> WHAT IS REQUIRED
Pictures are to be excluded. Please print only the lines from the one containing "Task: Click the overlapping windows icon" through the end of the data, exactly as they appear.

----------

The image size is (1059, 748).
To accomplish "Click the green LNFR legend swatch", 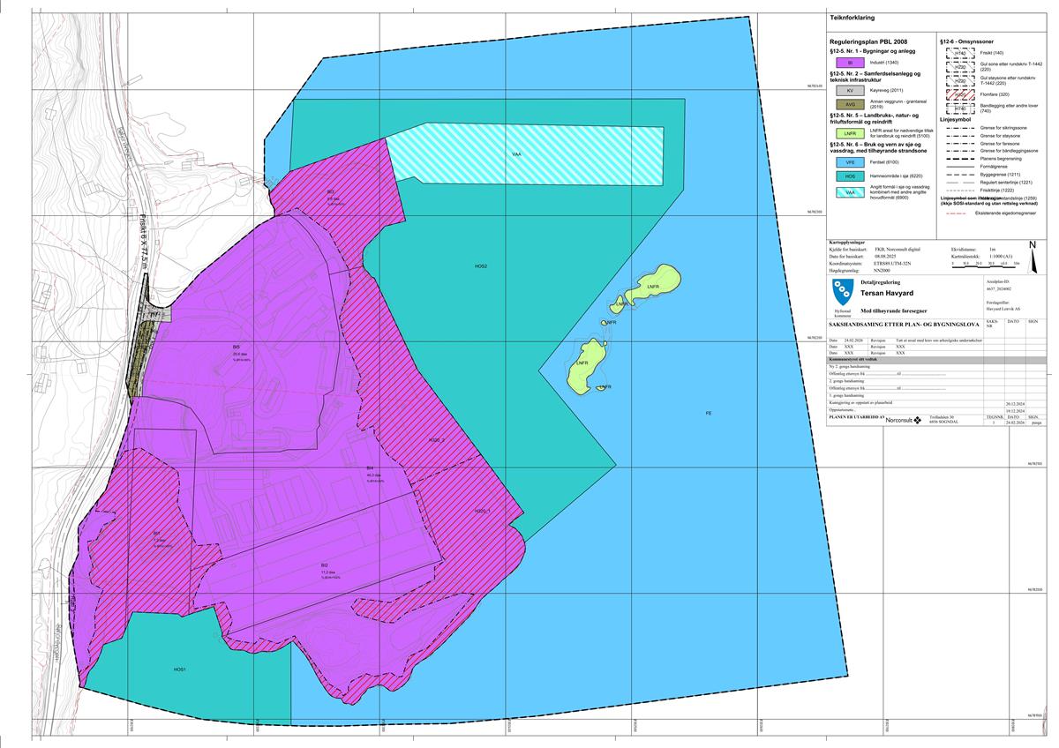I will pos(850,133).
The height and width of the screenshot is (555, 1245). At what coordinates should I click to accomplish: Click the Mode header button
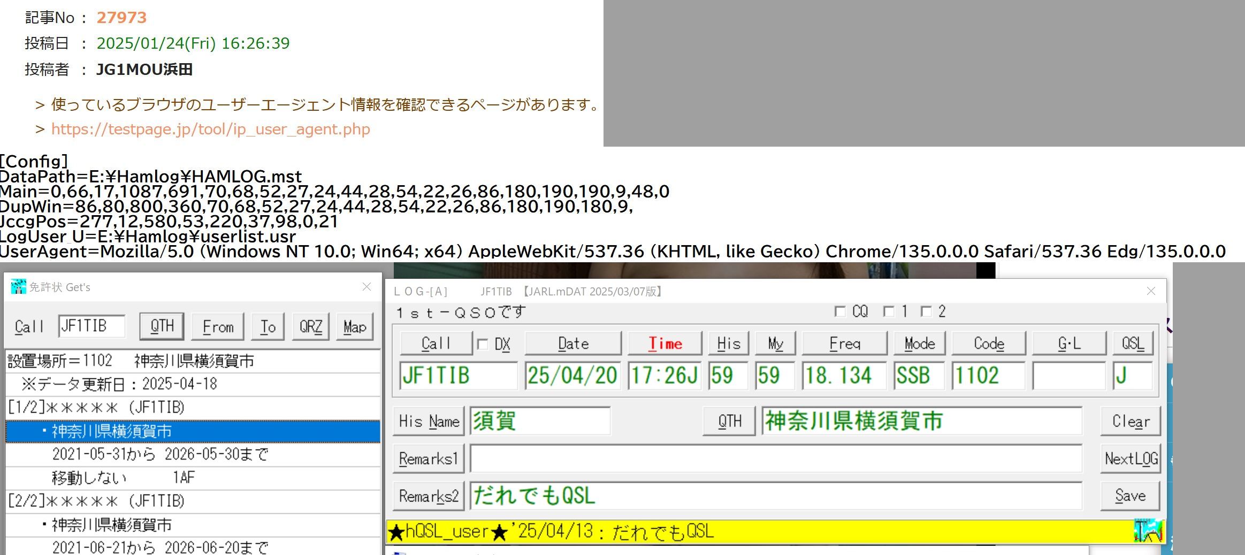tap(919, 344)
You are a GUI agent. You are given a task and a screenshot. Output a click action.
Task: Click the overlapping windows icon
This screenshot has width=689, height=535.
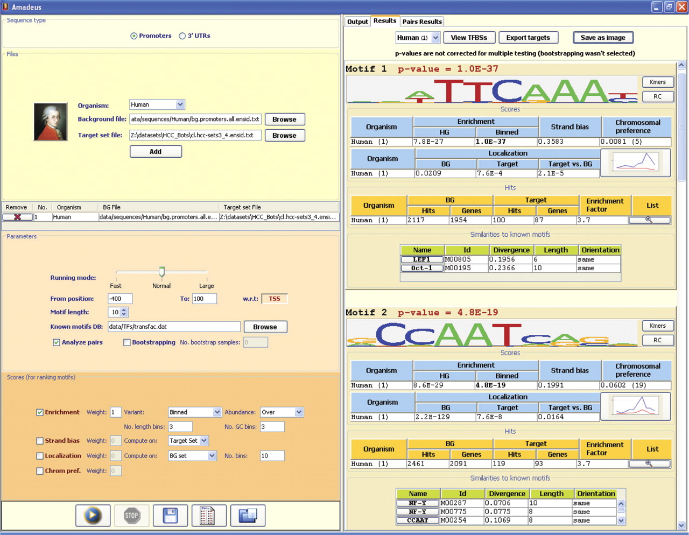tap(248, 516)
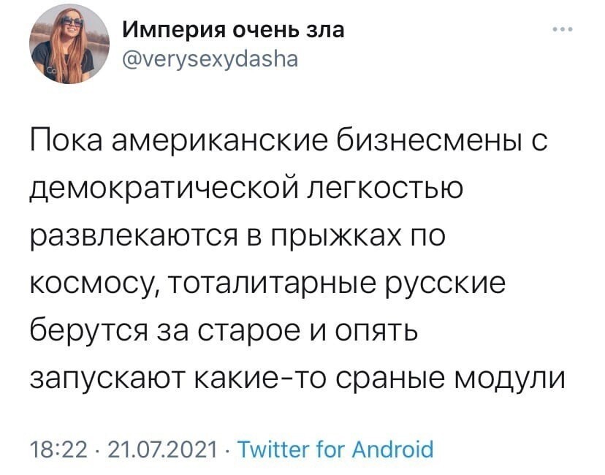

----------

> RESULT BELOW
Task: Click the overlapping windows icon
This screenshot has width=689, height=535.
tap(248, 516)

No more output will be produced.